CHICAGO (Reuters) - U.S. consumers, already cringing at high beef prices, can expect even more expensive meat later this year due to the smallest cattle herd in more than 50 years, the chief executive of one of the nation’s largest meat companies said on Wednesday.
“We do expect that there is going to be increasing beef prices from the levels we see today,” Don Jackson, chief executive of JBS USA, said during a presentation at the Reuters Food and Agriculture Summit.
Supermarket beef prices have been setting records since last September, with the latest monthly record in January at $5.09 per lb, according to the U.S. Agriculture Department.
There appears to be little relief ahead. Jackson and others in the industry expect cattle supplies to drop significantly later this year, which will drive up cattle and beef prices.
Last week cattle traded at $127 per 100 lbs, up nearly 8 percent from $118 a year earlier. In addition, the Chicago cattle futures market indicates prices at $130 or more later this year.

Exercise aim
In the report on beef prices, what was the record monthly supermarket price for beef in January?

Data excerpt
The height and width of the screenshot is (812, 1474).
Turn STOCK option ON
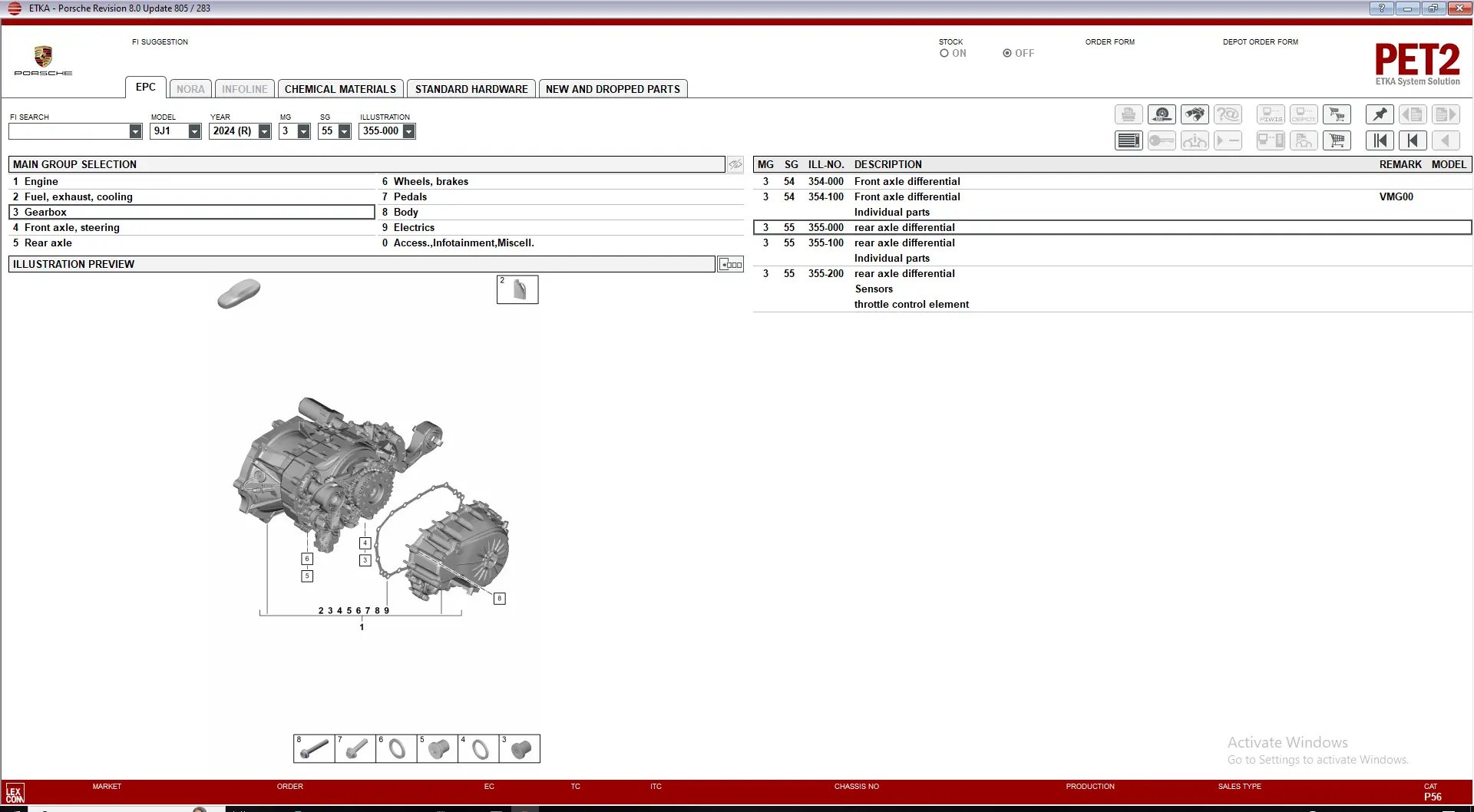[944, 54]
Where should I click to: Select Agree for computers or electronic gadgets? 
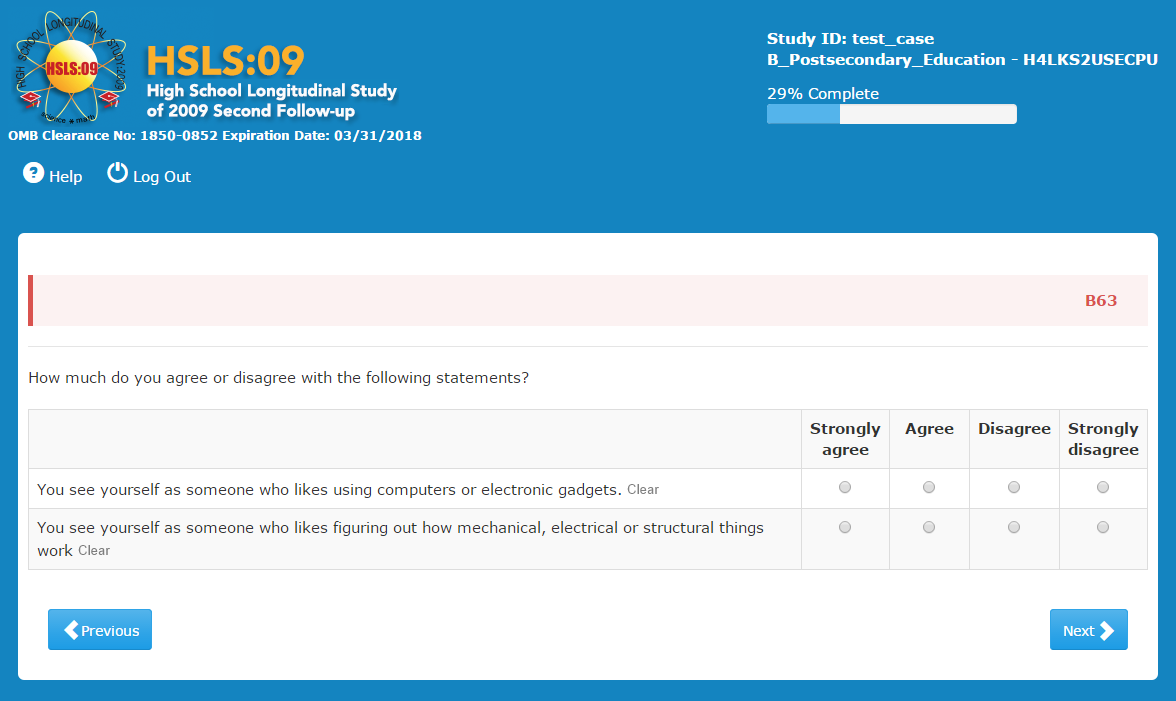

Worked solution
$5.09 per lb